What the task asks
Pick out every line of the data below containing the string "pixels" and copy each one.

Input
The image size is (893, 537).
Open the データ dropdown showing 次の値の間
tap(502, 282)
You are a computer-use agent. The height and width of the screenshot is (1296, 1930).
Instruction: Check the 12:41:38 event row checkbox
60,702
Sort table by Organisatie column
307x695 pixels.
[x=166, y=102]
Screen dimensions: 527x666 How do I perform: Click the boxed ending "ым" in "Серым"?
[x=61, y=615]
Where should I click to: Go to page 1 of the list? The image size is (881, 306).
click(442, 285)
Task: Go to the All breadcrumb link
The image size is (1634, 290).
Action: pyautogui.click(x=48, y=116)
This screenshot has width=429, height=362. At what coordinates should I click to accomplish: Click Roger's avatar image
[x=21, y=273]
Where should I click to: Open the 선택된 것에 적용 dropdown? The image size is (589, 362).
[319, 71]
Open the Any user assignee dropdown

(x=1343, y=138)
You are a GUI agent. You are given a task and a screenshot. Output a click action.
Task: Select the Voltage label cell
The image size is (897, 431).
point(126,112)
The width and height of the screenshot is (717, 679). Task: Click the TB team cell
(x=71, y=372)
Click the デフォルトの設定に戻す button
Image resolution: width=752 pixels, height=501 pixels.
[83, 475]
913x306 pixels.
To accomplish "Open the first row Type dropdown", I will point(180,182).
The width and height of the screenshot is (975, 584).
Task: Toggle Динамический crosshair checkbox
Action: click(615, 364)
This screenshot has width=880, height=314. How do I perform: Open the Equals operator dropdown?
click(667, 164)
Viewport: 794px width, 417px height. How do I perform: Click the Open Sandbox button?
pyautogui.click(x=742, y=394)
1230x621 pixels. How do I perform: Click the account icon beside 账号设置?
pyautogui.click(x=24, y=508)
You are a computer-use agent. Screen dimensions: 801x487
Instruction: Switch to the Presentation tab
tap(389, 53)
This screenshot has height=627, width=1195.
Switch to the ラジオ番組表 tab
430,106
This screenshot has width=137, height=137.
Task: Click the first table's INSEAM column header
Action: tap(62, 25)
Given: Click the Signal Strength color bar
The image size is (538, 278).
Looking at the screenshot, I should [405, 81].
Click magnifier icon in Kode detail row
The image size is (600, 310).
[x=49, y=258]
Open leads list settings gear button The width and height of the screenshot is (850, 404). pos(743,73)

Answer to this task
307x695 pixels.
Image resolution: width=752 pixels, height=501 pixels.
913x306 pixels.
1230x621 pixels. How do I perform: Click the account icon beside 账号设置?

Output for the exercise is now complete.